Questions are important in relationships as well. We will not get to know someone if we aren’t willing to ask questions. And going further along, we won’t continue to stay well connected to those we stop asking questions to. In order to understand someone, we must know what they are thinking, and yet oftentimes we are afraid to ask. Can I encourage you to ask anyway? I say this to myself as well, as I often hate to ask questions in case I don’t like the answers or irritate people with my curiosity.
When it comes to asking serious questions in life, we may go to a parent, a close friend, our spouse, or maybe a sibling for answers or advice. It’s so helpful to bounce questions off others and see what information they may have to help us find answers. This a great tool and one we should definitely utilize, but I think we often fail to remember how God wants to hear our questions too. Our Scripture references above encourage us to seek Him out with the questions we have. It’s almost like He’s saying, “Just ask Me! I want to help you find the answers you’re looking for!”

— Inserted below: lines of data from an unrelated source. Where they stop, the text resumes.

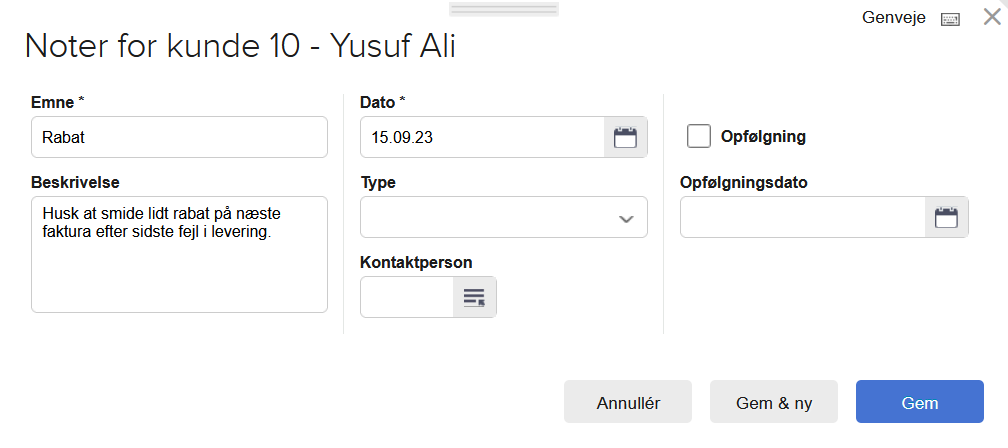
Task: Open the Dato calendar picker icon
Action: coord(625,138)
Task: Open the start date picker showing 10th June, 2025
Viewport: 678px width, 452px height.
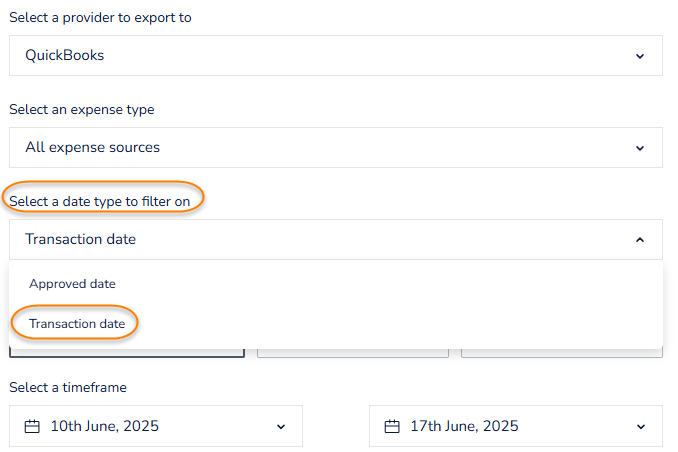Action: coord(155,426)
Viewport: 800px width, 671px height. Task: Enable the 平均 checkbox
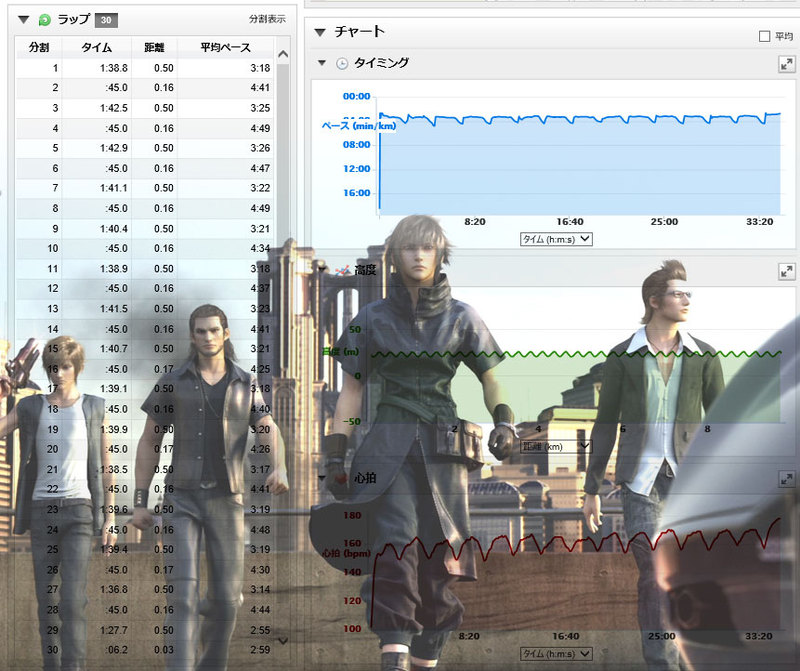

When I’m asking my grown children questions, I feel like I have a limit. One is acceptable, maybe even two, and occasionally three. But after that, they get exasperated and don’t want to give me any further information. Honestly, I usually have many more on my mind but I know when I’ve reached the limit. The great news is that God never feels that way. We can ask as many questions as we want and He never tires of us; He never shuts us out. We are encouraged to ask Him, and when we do, He promises to tell us “great and hidden things we have not known.”